The Early Modern Parts project aimed to, through our reading of a slightly abridged version of Henry V, recreate Elizabethan rehearsal practises. Albeit we could not entirely replicate the rehearsal process due to the constraints of time and the barriers that were created. Whilst it is impossible for us to entirely replicate the Elizabethan rehearsal process, our attempt gave us an insight into how Shakespeare plays would originally form and has allowed us a new avenue to explore when analysing his plays in the future.

– Honey and Jenell 🙂




Chambers, E. K. The Elizabethan Stage, Vol. 3 (Project Gutenberg) <https://www.gutenberg.org/cache/epub/67462/pg67462-images.html> [accessed 16 May 2024]

Palfrey, Simon, Shakespeare in Parts, 1st edn (United Kingdom: Oxford University Press, 2007) <https://doi.org/10.1093/acprof:oso/9780199272051.001.0001> [accessed 16 May 2024]

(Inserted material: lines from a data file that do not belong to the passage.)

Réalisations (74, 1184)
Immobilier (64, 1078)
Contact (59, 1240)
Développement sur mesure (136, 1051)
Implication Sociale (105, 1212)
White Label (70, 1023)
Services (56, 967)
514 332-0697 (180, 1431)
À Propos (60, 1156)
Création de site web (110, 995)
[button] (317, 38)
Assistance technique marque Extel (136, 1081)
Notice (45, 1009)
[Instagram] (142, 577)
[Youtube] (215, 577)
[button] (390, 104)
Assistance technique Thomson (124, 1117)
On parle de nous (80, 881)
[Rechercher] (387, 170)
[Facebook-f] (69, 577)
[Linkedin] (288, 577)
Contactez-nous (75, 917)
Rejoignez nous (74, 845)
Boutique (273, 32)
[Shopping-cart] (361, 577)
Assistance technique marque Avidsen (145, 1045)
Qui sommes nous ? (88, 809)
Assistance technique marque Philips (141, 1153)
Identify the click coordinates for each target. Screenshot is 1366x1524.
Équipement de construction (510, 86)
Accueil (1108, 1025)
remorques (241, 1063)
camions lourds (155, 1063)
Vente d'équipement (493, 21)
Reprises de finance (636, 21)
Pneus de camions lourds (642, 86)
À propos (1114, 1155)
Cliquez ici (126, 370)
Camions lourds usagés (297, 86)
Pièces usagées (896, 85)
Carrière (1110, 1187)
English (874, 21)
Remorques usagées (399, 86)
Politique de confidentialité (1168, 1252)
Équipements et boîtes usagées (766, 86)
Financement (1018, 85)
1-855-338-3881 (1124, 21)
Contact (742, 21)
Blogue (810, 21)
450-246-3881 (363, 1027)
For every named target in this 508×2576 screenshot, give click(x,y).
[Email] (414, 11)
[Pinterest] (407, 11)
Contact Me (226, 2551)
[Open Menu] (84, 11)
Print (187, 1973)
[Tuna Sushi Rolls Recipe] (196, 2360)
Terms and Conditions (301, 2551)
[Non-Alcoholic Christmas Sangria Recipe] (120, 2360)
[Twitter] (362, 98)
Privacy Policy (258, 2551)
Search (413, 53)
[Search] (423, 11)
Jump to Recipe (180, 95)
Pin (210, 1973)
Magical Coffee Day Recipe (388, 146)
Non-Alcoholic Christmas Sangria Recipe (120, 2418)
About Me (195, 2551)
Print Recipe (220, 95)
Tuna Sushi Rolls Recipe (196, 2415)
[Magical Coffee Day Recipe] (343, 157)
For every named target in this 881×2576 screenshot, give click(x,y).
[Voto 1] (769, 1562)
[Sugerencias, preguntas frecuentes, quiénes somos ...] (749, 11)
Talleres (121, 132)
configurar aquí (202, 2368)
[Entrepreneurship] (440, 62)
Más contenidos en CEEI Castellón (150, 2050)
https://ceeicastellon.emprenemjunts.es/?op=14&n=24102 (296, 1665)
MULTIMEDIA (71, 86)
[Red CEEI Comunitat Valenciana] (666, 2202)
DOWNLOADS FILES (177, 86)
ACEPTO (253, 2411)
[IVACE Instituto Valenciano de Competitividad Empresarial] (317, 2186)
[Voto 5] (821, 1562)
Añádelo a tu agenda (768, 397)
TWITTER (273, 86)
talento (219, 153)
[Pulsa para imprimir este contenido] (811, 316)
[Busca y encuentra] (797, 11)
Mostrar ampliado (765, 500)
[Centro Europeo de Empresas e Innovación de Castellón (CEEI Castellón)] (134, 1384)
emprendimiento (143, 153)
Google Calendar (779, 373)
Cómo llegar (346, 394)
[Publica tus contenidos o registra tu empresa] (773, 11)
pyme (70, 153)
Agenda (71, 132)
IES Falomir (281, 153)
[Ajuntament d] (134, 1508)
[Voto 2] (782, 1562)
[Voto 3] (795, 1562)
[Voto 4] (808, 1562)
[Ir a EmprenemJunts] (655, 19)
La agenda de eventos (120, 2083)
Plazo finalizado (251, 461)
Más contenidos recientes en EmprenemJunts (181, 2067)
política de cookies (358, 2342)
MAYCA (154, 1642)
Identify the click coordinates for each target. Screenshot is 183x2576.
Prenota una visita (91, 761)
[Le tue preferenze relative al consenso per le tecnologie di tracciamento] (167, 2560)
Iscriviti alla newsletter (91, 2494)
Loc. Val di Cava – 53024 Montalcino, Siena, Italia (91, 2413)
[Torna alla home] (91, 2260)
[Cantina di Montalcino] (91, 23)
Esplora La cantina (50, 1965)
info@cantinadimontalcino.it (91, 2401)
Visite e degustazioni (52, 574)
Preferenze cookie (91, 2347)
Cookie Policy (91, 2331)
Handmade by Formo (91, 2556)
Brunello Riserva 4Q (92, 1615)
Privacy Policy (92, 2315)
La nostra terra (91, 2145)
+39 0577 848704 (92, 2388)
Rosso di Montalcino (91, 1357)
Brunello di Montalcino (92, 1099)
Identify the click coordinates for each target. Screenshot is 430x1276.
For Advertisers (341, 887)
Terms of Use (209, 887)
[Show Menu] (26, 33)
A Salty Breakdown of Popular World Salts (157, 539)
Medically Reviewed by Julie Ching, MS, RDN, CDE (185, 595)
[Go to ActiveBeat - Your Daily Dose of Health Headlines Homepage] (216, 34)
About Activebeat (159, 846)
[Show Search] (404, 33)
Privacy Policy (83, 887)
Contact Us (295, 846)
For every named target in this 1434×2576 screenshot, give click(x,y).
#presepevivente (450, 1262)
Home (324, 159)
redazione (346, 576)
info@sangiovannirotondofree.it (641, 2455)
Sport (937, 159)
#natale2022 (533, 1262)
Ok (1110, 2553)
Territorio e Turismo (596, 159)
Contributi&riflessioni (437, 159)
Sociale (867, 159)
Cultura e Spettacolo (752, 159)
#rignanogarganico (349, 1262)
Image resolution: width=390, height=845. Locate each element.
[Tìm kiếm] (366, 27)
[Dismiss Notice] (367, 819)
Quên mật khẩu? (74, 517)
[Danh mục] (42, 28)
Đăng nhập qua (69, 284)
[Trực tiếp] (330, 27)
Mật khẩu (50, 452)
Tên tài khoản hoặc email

Shakespeare, William, A Midsummer Night’s Dream (Minneapolis, MN: First Avenue Editions, a Division of Lerner Publishing Group, 2014)

Shakespeare, William, The Life of King Henry V (Minneapolis, MN: First Avenue Editions, a division of Lerner Publishing Group, 2016)

Smith, Hal H. “Some Principles of Elizabethan Stage Costume.” Journal of the Warburg and Courtauld Institutes, vol. 25, no. 3/4, 1962, pp. 240–57. JSTOR, <https://doi.org/10.2307/750809>. [accessed 16 May 2024]



[1]Palfrey, p. 313.

[2]E.K. Chambers. The Elizabethan Stage, Vol. 3 (Project Gutenberg) <https://www.gutenberg.org/cache/epub/67462/pg67462-images.html> [accessed 16 May 2024] p. 107.

[1]William, Shakespeare. The Life of King Henry V (Minneapolis, MN: First Avenue Editions, a division of Lerner Publishing Group, 2016) p. 115.

[2]William, Shakespeare, A Midsummer Night’s Dream (Minneapolis, MN: First Avenue Editions, a Division of Lerner Publishing Group, 2014), p. 19.